US opens debate over cyber ransom payments after pipeline hack

US opens debate over cyber ransom payments after pipeline hack


The White House has opened a debate over the merits of companies making ransom payments to cyber attackers after a group of hackers shut down a US oil pipeline over the weekend, highlighting the seriousness of the threat to critical infrastructure.

The Federal Bureau of Investigation has long opposed such payments on the grounds that they will encourage more ransomware attacks, in which hackers take control of a target’s computers or data until their financial demands are met.

Anne Neuberger, US deputy national security adviser for cyber and emerging technologies, said on Monday that the Biden administration was “definitely looking at” its “approach to ransomware actors and ransoms overall”. 

“Victims of cyber attacks often face a very difficult situation, and they have to just balance . . . the cost-benefit when they have no choice with regard to paying a ransom,” she said, noting that companies with encrypted data without backups often had difficulty recovering the information after a ransomware attack.

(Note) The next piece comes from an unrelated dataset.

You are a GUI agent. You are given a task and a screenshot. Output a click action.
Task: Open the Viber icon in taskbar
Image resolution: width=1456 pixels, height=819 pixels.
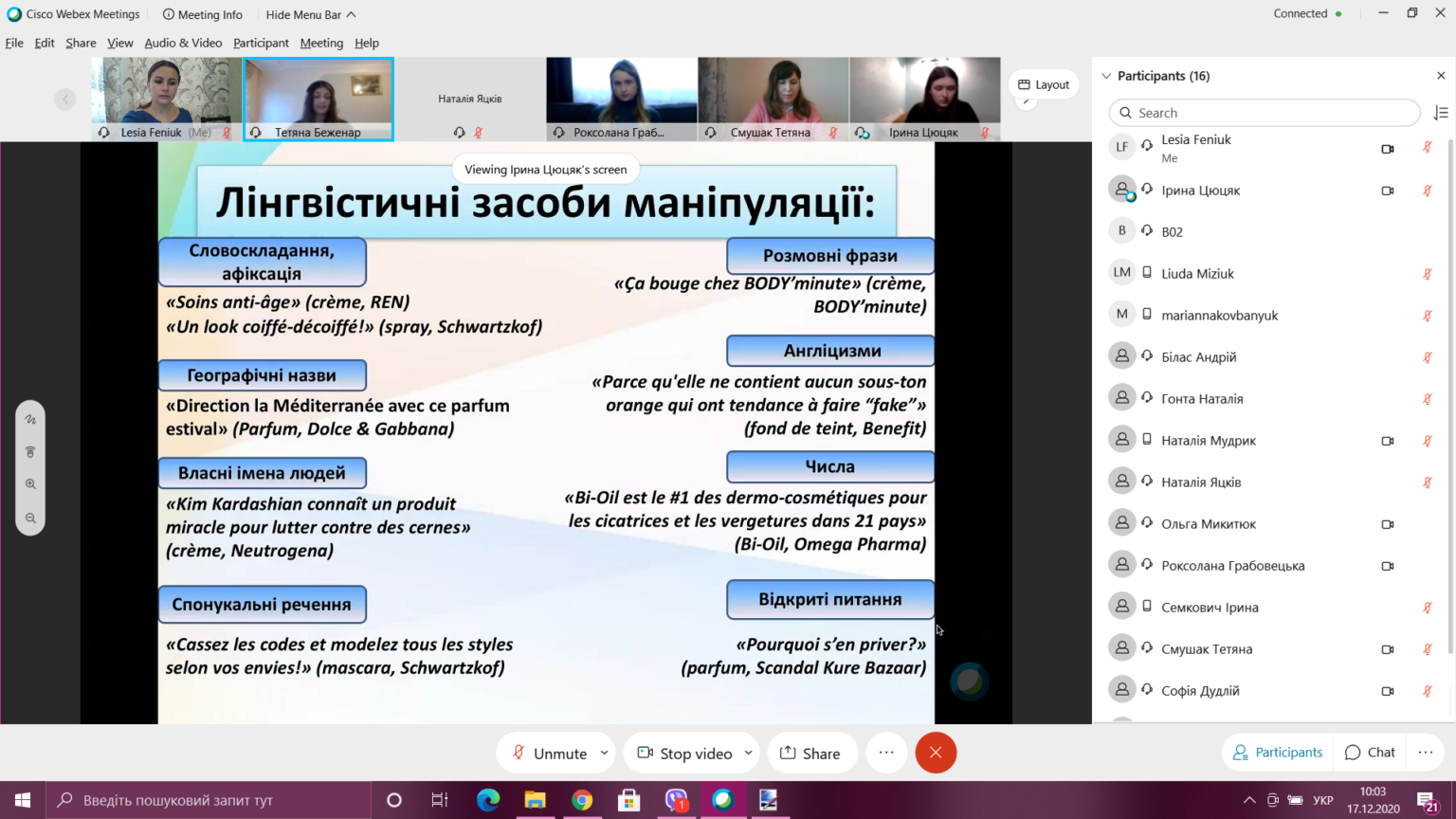[x=676, y=800]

“That is why given the rise in ransomware and given frankly the troubling trend we see often targeting companies who have insurance and may be rich targets, that we need to look thoughtfully at this area,” Neuberger said.

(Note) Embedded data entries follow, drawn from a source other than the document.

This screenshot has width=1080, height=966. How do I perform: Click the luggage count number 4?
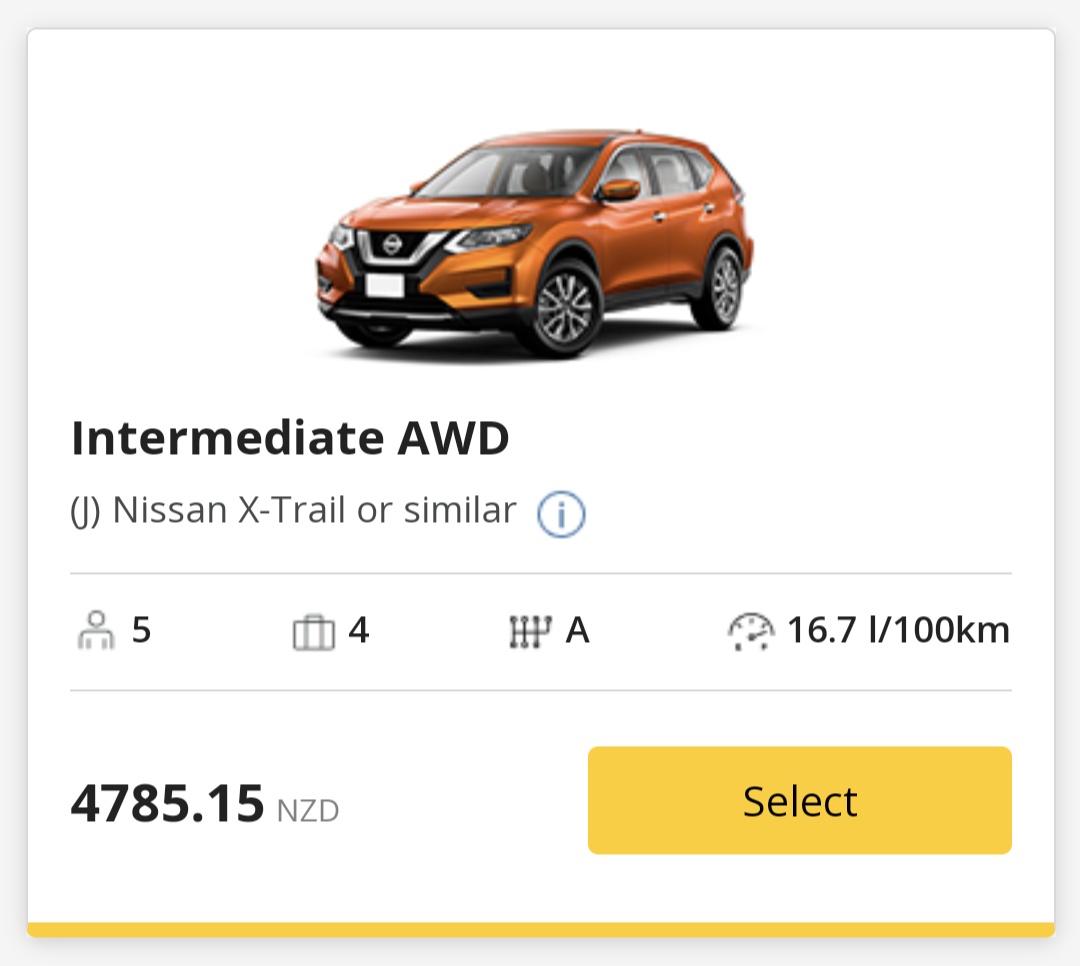[x=359, y=631]
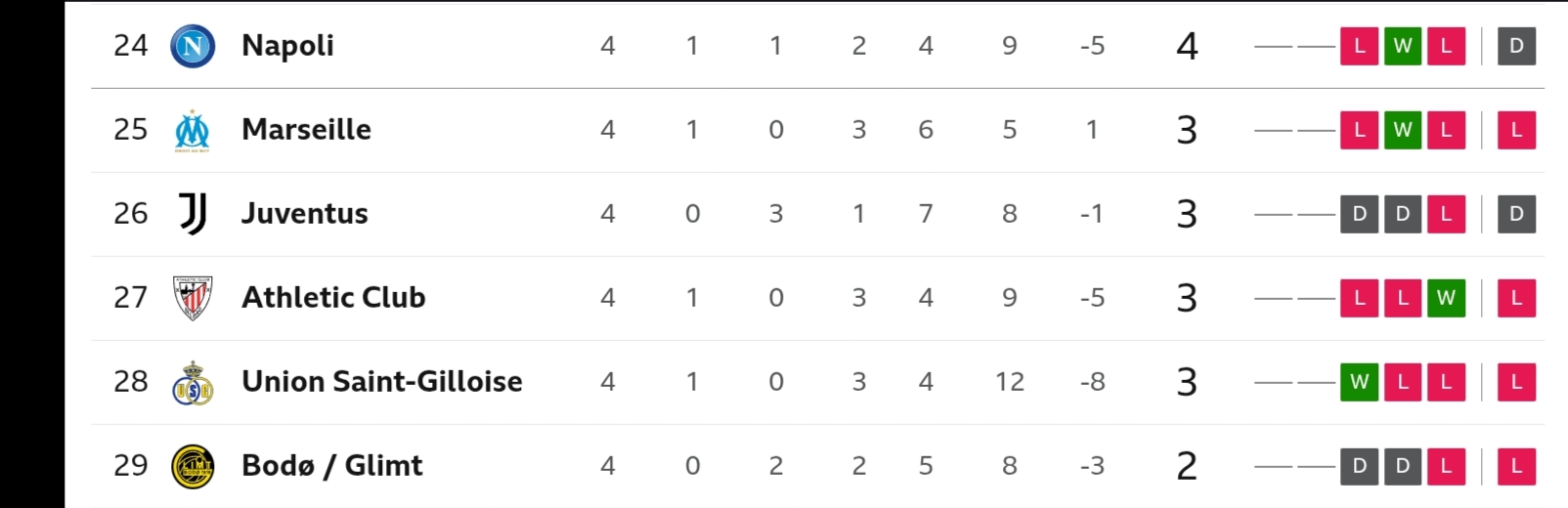Click Athletic Club's green W form badge
Screen dimensions: 1568x508
1446,298
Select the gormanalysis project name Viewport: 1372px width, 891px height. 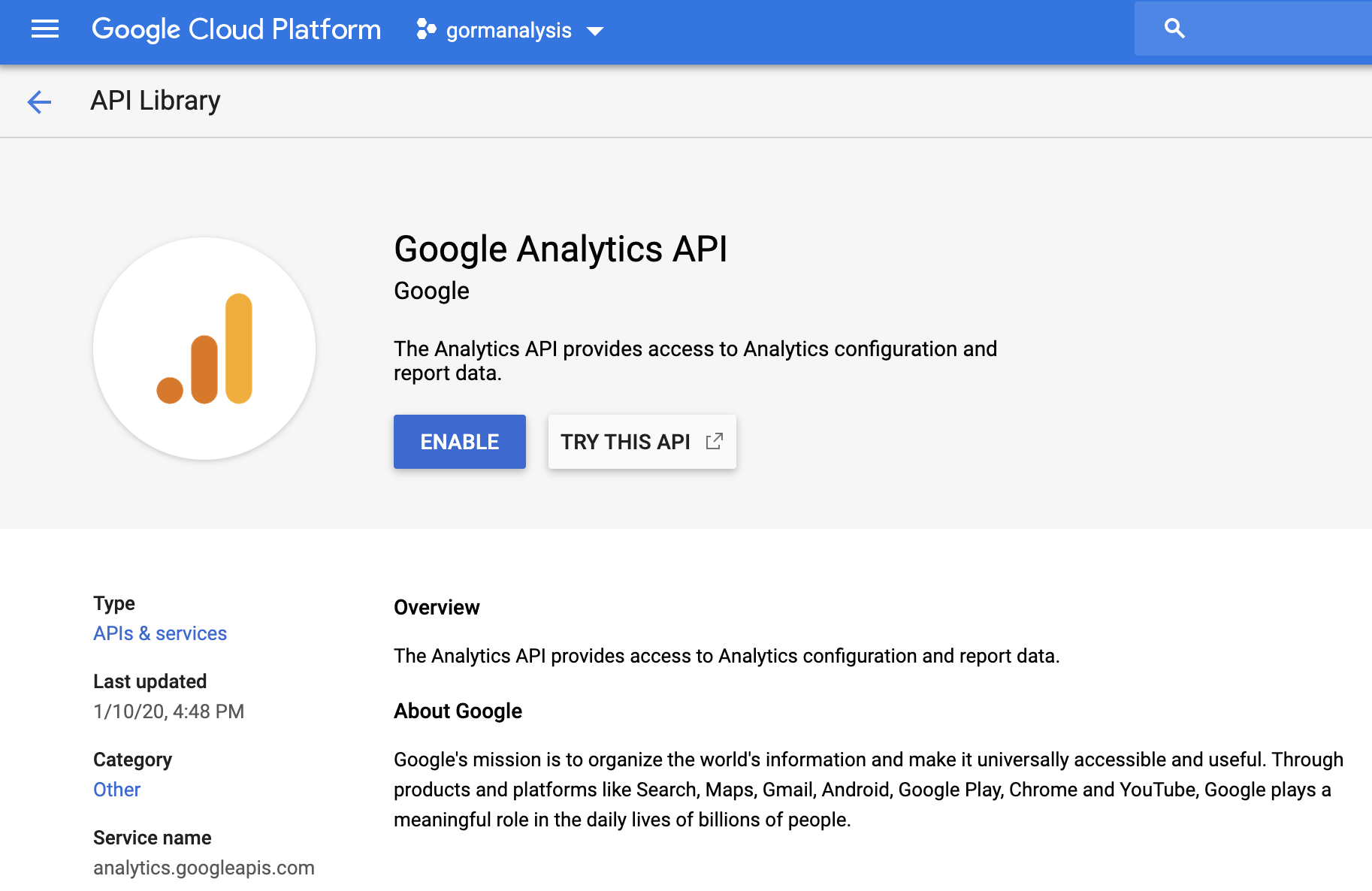coord(509,31)
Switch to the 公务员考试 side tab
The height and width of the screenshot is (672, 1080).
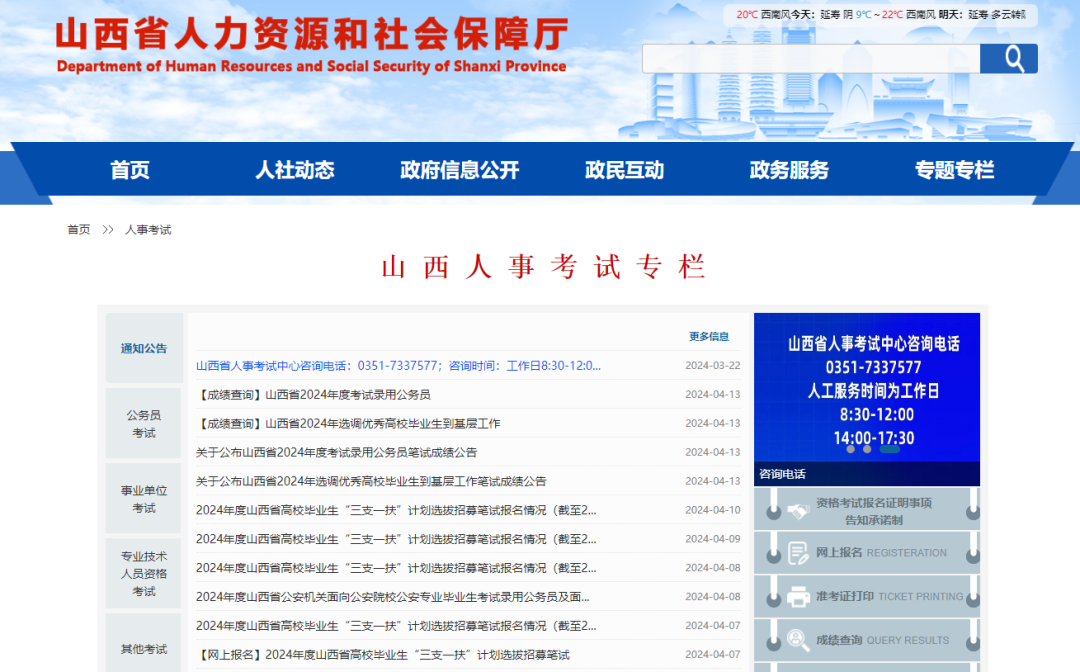(144, 424)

Ransomware hackers on Friday claimed one of their biggest targets yet, shutting down the 5,500-mile Colonial pipeline network that transports petrol, diesel and jet fuel from refineries along the Gulf of Mexico to the Atlantic coast. The system has capacity to supply almost 15 per cent of total US liquid fuel demand.

The FBI on Monday identified DarkSide, an organisation believed to be run from Russia by an experienced team of online criminals, as being “responsible” for compromising the Colonial pipeline networks. 

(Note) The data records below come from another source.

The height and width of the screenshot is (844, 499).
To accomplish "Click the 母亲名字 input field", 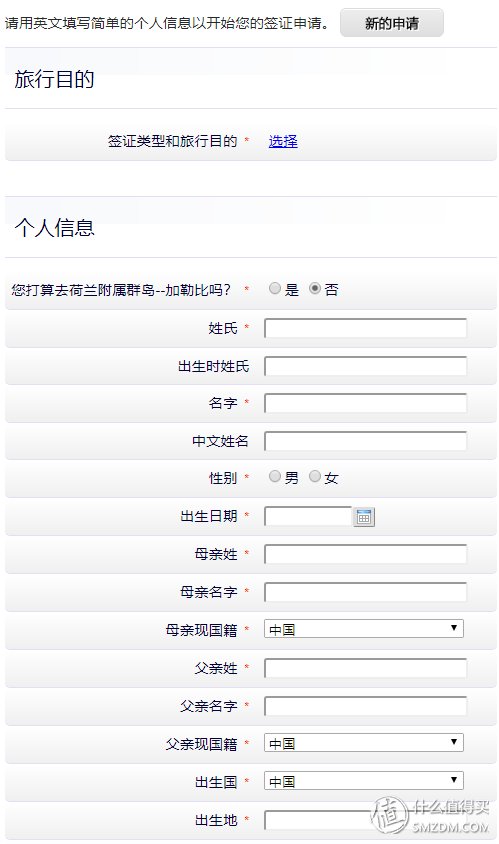I will [366, 592].
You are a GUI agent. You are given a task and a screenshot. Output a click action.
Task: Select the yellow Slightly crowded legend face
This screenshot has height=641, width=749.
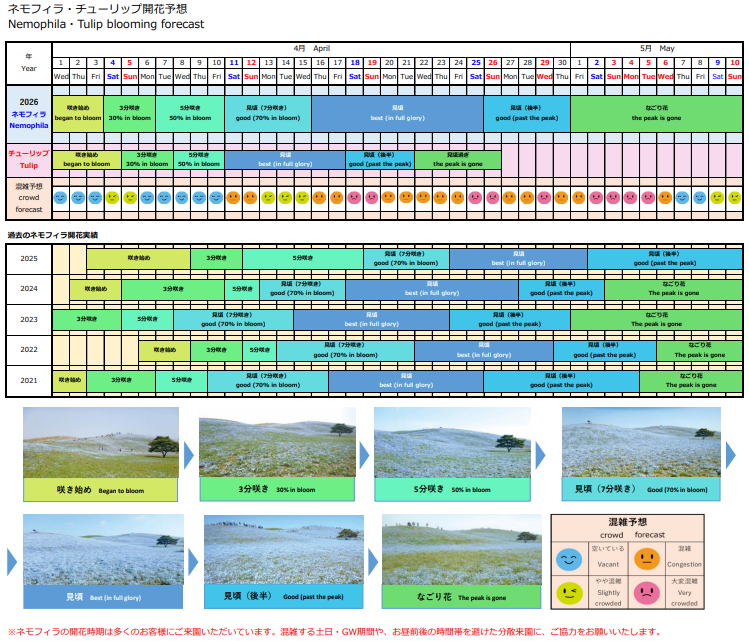pos(569,591)
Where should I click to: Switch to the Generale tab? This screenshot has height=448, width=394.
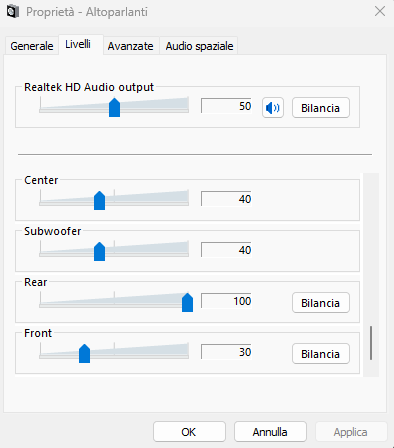[x=32, y=46]
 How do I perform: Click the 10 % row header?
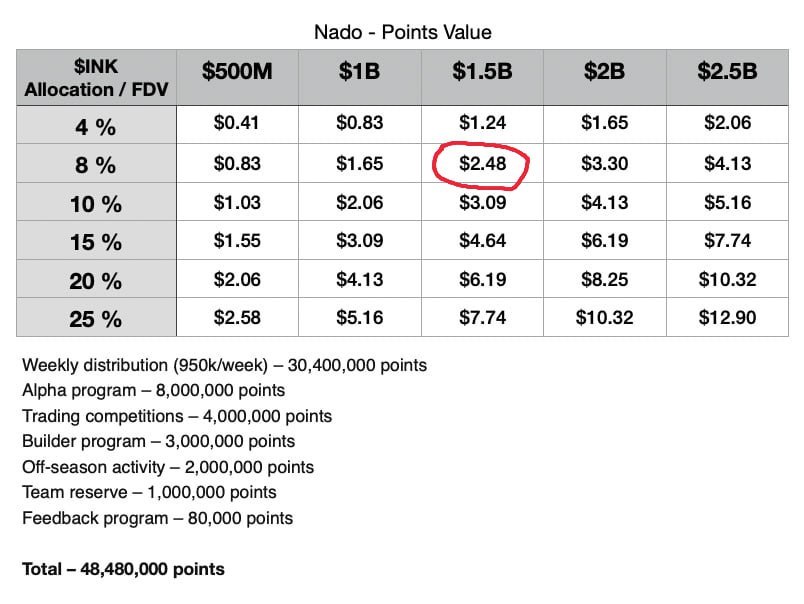point(96,204)
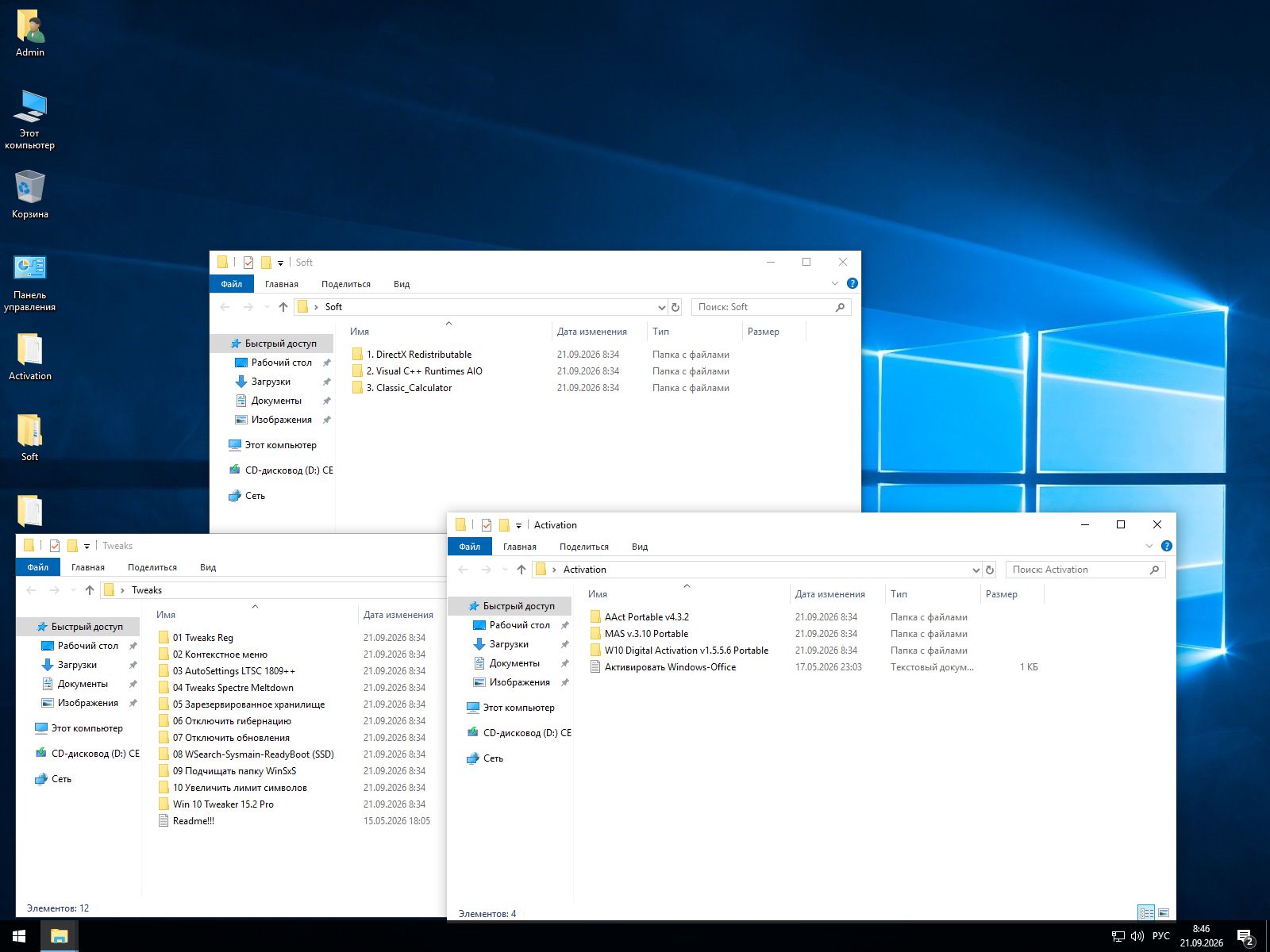Open Quick Access Toolbar dropdown in Soft window
Screen dimensions: 1270x952
(x=280, y=263)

“Currently we assess DarkSide as a criminal actor but of course, our intelligence community is looking for any ties to any nation-state actors,” Neuberger told reporters. 

The Colonial Pipeline Company, backed by a group of investors including private equity group KKR and the Koch Industries conglomerate, said it would restore most service by the end of the week while it worked with shippers to find other ways to transport fuels.

The interruption left Gulf coast refineries without an outlet, forcing them to cut production by up to 500,000 barrels a day, according to an oil industry expert. Some refiners, including New York-listed Valero, were seeking to park fuels on vessels, said S&P Global Platts. Valero did not respond to a request for comment.

The Colonial pipeline company turned down the federal government’s offer to help restore its systems, Neuberger said. The White House had not offered any “further advice” to Colonial about whether to make a ransom payment, she added.

James Lewis, a cyber security expert at the Center for Strategic and International Studies, said pipelines were flagged as a potential cyber security risk a decade ago, adding that the comments from the White House on ransom payments were an “admission of reality”.

US gasoline markets did not respond much to the outage, with futures for June delivery rising just 0.3 per cent to settle at $2.13 a gallon on Monday.

However, if the pipeline was not quickly returned to service, more severe price moves could follow, analysts said.

“If the consumers panic, then you may see prices really strengthened over the next few days,” said Alan Gelder, vice-president of refining and chemicals at Wood Mackenzie. “A lot will depend, I suspect, on the US evening news.”